Die Haselmaus ist keine Maus, sondern die kleine Verwandte des Siebenschläfers. Foto: NABU

Eine teure, gut gemeinte Brücke erzürnt Naturschützer in Bayern.

München - Zurzeit schläft sie, eingerollt in Laub und Moos; nichts ahnt sie von ihrem Glück, das auch ihr Unglück sein könnte. Sie hat nämlich Karriere gemacht in den letzten Wochen, die kleine Haselmaus, die in Brehms Tierleben als „eines der niedlichsten, anmutigsten und behendesten Geschöpfe“ unter den Nagetieren bezeichnet wird. Dem (zuzüglich Schwanz) daumenlangen Tierchen hat man im bayerischen Vilshofen eine zwanzig Meter lange, sieben Meter hohe, knapp 100 000 Euro teure Brücke gewidmet. Das edelstählerne Monstrum soll es der Haselmaus ermöglichen, die neue dreispurige Ortsumgehung gefahrlos zu queren. Der Nager vom Typ Bilch steht auf der Roten Liste; sichtlich seltener geworden ist die Haselmaus in den Artenschutz-Karten seit zwanzig Jahren. Wenn jetzt auch noch Autos mitten durchs Wohngebiet rauschen . . .

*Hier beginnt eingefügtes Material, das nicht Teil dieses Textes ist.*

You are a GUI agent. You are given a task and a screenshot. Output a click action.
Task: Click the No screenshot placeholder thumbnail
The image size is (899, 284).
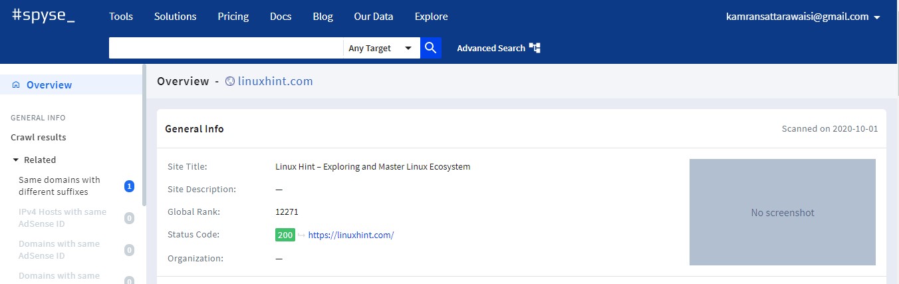pos(782,212)
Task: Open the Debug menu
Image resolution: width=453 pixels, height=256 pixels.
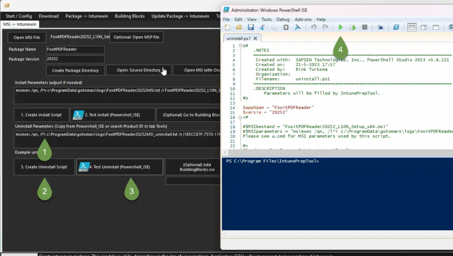Action: pos(283,19)
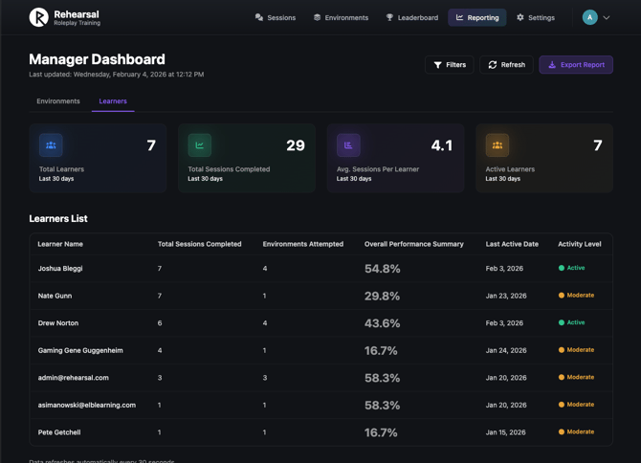The image size is (641, 463).
Task: Switch to the Environments tab
Action: [x=58, y=101]
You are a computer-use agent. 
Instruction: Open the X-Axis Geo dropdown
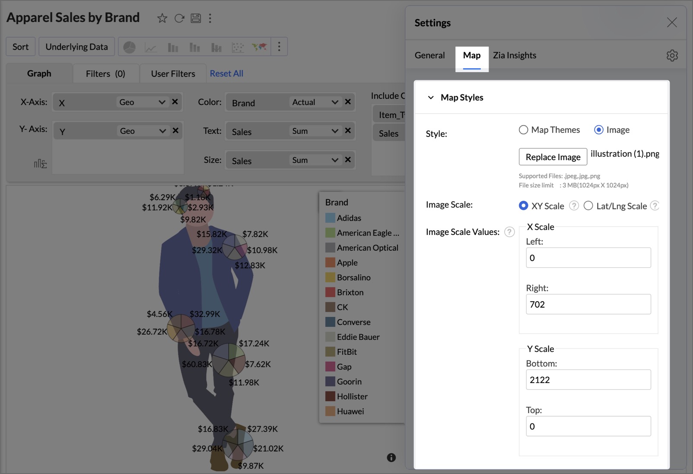tap(142, 102)
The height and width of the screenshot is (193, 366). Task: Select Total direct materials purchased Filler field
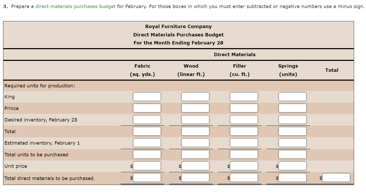(244, 178)
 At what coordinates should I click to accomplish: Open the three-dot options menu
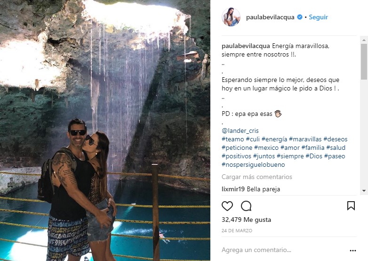[x=353, y=251]
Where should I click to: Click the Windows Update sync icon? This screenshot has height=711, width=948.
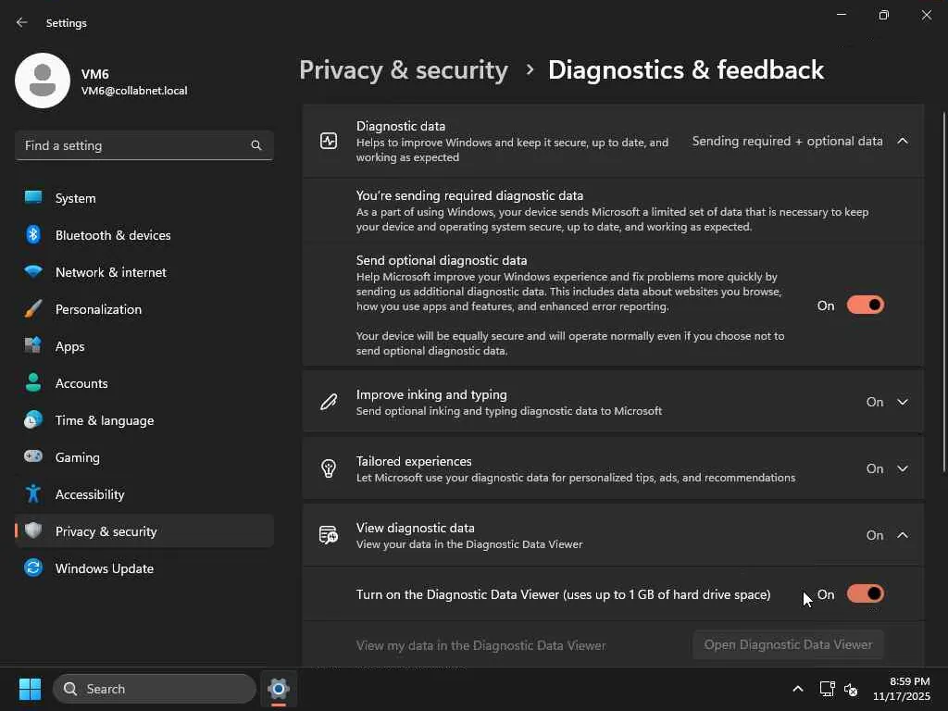click(33, 568)
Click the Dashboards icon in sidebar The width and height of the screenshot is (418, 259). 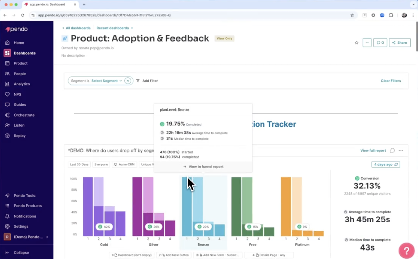click(7, 53)
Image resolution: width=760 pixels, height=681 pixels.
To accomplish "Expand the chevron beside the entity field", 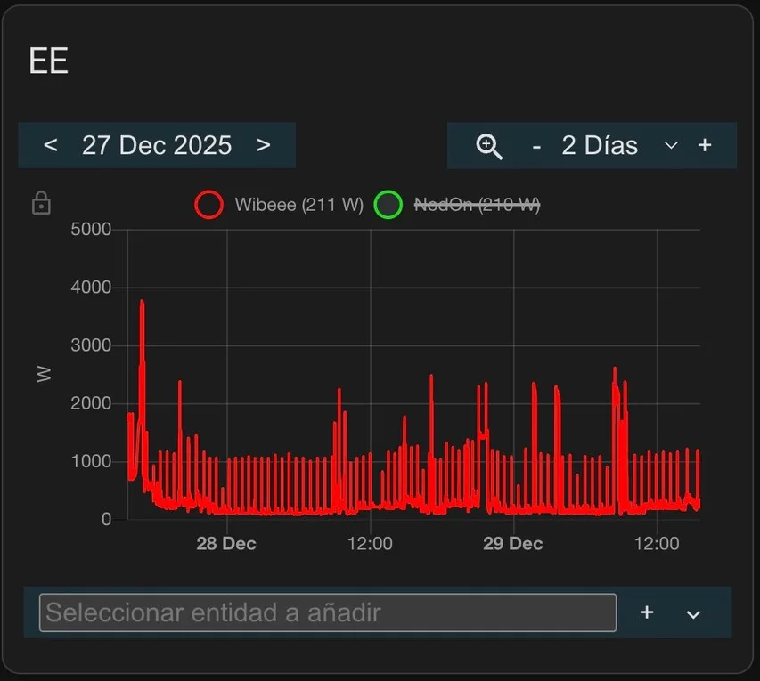I will (693, 613).
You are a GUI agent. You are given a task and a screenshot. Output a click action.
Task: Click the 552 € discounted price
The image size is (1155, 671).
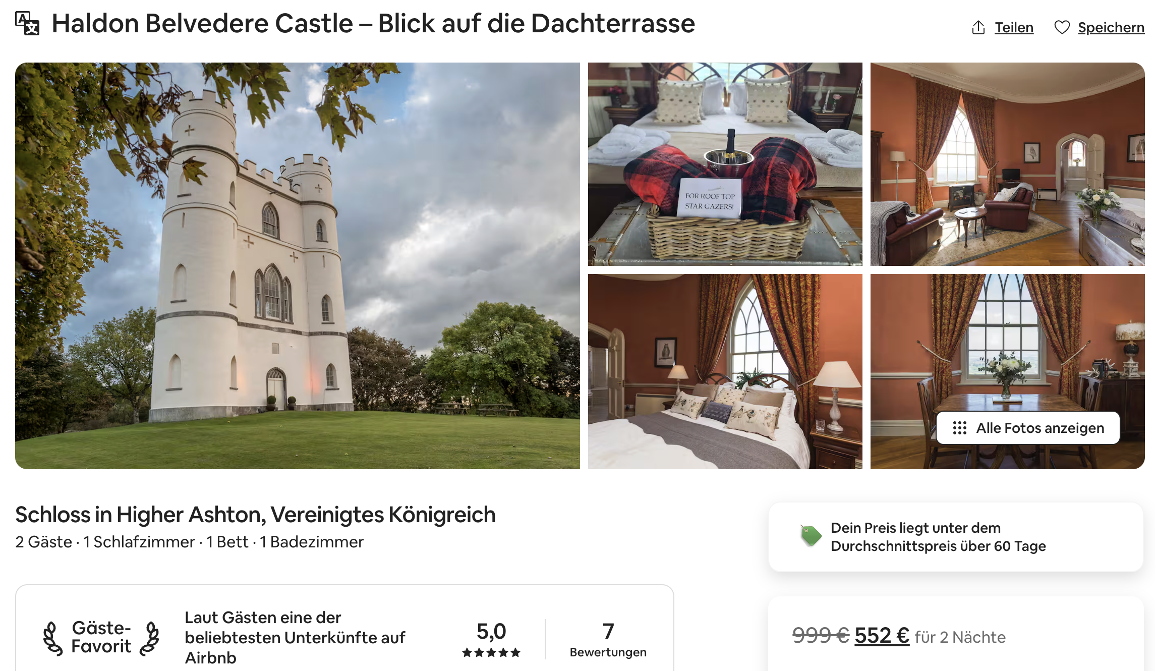882,636
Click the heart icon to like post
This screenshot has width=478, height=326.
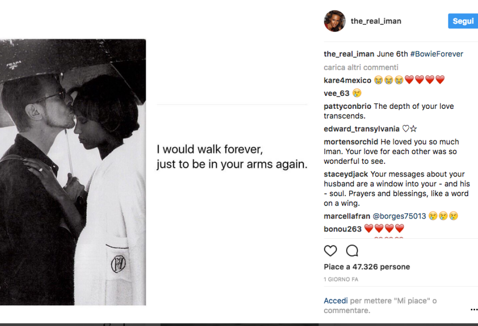pos(330,251)
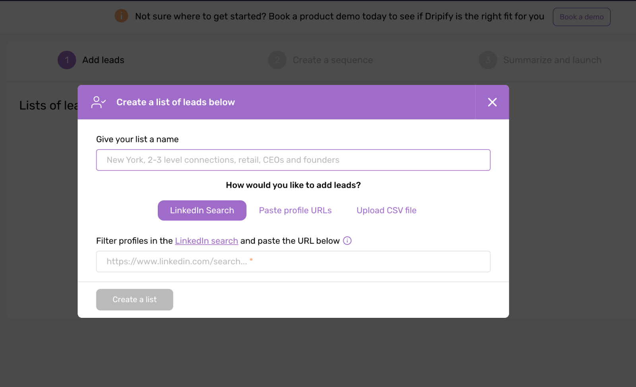This screenshot has width=636, height=387.
Task: Click the Create a list button
Action: coord(134,299)

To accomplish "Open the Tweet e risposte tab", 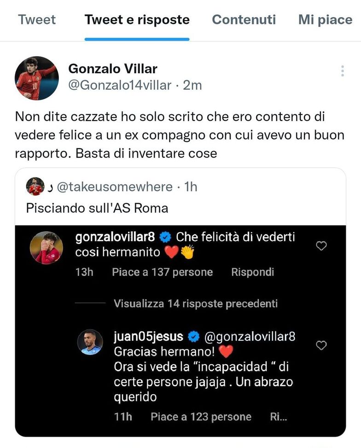I will point(137,20).
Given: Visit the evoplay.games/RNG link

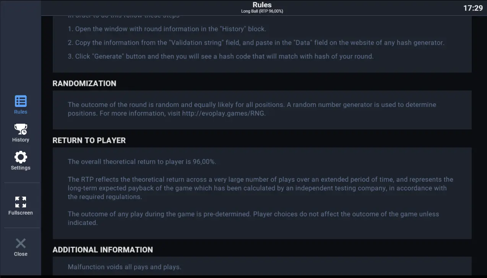Looking at the screenshot, I should (x=224, y=113).
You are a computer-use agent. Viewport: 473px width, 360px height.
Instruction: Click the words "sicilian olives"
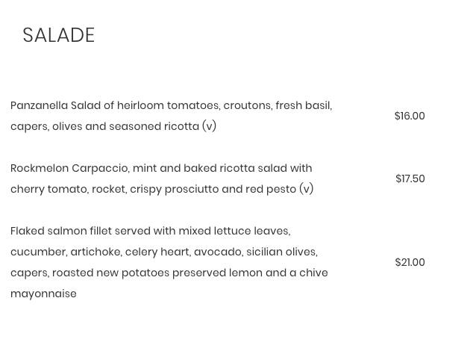click(x=281, y=252)
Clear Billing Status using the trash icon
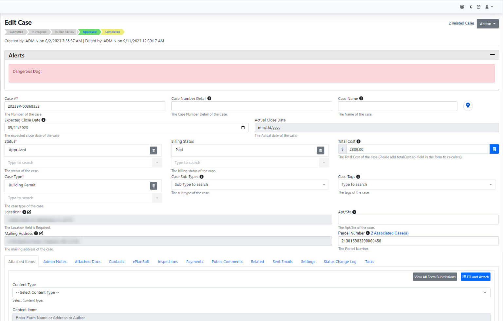The image size is (503, 321). pyautogui.click(x=320, y=150)
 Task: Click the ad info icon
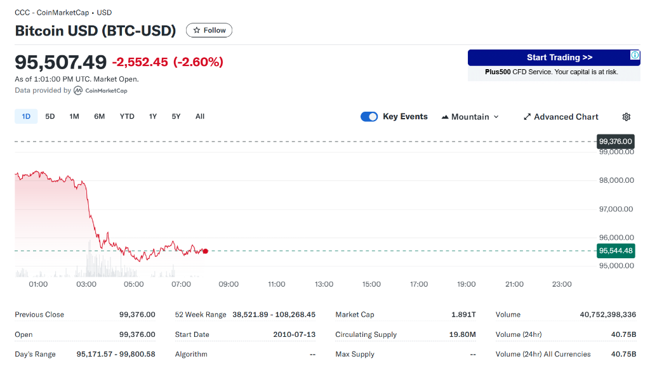point(635,55)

Das Staatliche Bauamt Passau verteidigt sich

Und doch ist es genau die Brücke, die örtliche Naturschützer auf die Palme bringt. „Total daneben gegangen! Für die Katz!“, urteilt Helgard Gillitzer vom Vilshofener Bund Naturschutz. Denn auf der anderen Seite der Straße wird, wo vordem Nuss- und andere haselmausfreundliche Sträucher wuchsen, zurzeit ein Wohngebiet aus dem Boden gestampft. Was also soll das Mäuschen sich dort holen außer einem Riesenfrust? Das Staatliche Bauamt Passau verteidigt sich: Es gebe jenseits der Straße – allen menschlichen Wohnhöhlen aus Ziegel und Beton zum Trotz – immer noch „Haselmauslebensräume“, und das Gesetz befehle eben zu verbinden, was die Straße zerschneide. „Die Behörde und die Wohnbaufirmen haben nicht miteinander geredet, und sie haben geglaubt, uns nicht zu brauchen“, schimpft dagegen die Naturschützerin Gillitzer.

Und außerdem: Ein Tierchen, das sonst am liebsten nur hurtig von Ast zu Ästchen hüpft, wie kommt das auf einen stählernen Laufsteg vom Typ Katzenbrücke? Ganz einfach, entgegnet das Staatliche Bauamt: Wir legen Reisig als „Leitern“ in die Pfeiler; an die Straßendämme pflanzen wir Kletterbäume – und wenn die Mäuschen im März aufwachen, finden sie alles in bester Ordnung. „Wir betreten Neuland“, freut sich die Behörde, und Naturschützerin Gillitzer hofft, dass man bei der zweiten Brücke besser nachdenkt. Die steht nämlich noch aus.